### Material to process
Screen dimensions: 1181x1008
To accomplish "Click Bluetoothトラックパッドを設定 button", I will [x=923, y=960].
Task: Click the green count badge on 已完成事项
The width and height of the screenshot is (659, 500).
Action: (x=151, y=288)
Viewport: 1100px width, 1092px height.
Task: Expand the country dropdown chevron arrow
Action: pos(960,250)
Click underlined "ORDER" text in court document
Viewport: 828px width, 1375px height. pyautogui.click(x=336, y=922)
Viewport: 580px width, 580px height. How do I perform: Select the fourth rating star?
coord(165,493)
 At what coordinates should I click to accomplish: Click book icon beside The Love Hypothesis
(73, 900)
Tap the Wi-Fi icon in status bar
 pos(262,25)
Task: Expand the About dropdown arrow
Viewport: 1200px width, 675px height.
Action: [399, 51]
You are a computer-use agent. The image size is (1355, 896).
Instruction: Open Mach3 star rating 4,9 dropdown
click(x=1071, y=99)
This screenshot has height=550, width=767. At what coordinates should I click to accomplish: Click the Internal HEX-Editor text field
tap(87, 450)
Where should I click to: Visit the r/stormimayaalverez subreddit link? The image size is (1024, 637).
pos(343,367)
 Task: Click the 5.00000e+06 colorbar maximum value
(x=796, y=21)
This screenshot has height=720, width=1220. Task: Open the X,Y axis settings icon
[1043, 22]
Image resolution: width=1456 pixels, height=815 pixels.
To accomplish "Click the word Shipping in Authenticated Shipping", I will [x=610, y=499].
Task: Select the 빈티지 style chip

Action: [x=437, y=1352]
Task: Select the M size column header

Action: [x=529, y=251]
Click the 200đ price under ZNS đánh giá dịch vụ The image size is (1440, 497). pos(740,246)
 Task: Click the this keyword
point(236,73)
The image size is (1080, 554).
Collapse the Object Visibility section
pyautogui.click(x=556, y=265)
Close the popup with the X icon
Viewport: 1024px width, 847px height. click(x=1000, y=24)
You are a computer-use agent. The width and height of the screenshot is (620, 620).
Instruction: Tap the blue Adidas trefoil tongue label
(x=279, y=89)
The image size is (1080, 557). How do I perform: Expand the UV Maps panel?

### What you are asked to do
Produce a faithful copy of all the material above.

### Solved exercise
Screen dimensions: 1181x1008
To accomplish "Click Bluetoothトラックパッドを設定 button", I will [x=923, y=960].
Task: Click the green count badge on 已完成事项
The width and height of the screenshot is (659, 500).
Action: (x=151, y=288)
Viewport: 1100px width, 1092px height.
Task: Expand the country dropdown chevron arrow
Action: pos(960,250)
Click underlined "ORDER" text in court document
Viewport: 828px width, 1375px height. pyautogui.click(x=336, y=922)
Viewport: 580px width, 580px height. How do I perform: Select the fourth rating star?
coord(165,493)
 At what coordinates should I click to accomplish: Click book icon beside The Love Hypothesis
(73, 900)
Tap the Wi-Fi icon in status bar
 pos(262,25)
Task: Expand the About dropdown arrow
Viewport: 1200px width, 675px height.
Action: [399, 51]
You are a computer-use agent. The image size is (1355, 896).
Instruction: Open Mach3 star rating 4,9 dropdown
click(x=1071, y=99)
This screenshot has height=550, width=767. At what coordinates should I click to accomplish: Click the Internal HEX-Editor text field
tap(87, 450)
Where should I click to: Visit the r/stormimayaalverez subreddit link? The image size is (1024, 637).
pos(343,367)
 Task: Click the 5.00000e+06 colorbar maximum value
(x=796, y=21)
This screenshot has height=720, width=1220. Task: Open the X,Y axis settings icon
[1043, 22]
Image resolution: width=1456 pixels, height=815 pixels.
To accomplish "Click the word Shipping in Authenticated Shipping", I will [x=610, y=499].
Task: Select the 빈티지 style chip

Action: [x=437, y=1352]
Task: Select the M size column header

Action: [x=529, y=251]
Click the 200đ price under ZNS đánh giá dịch vụ The image size is (1440, 497). pos(740,246)
 Task: Click the this keyword
point(236,73)
The image size is (1080, 554).
Collapse the Object Visibility section
pyautogui.click(x=556, y=265)
Close the popup with the X icon
Viewport: 1024px width, 847px height. click(x=1000, y=24)
You are a computer-use agent. The width and height of the screenshot is (620, 620).
Instruction: Tap the blue Adidas trefoil tongue label
(x=279, y=89)
The image size is (1080, 557). How do I perform: Expand the UV Maps panel?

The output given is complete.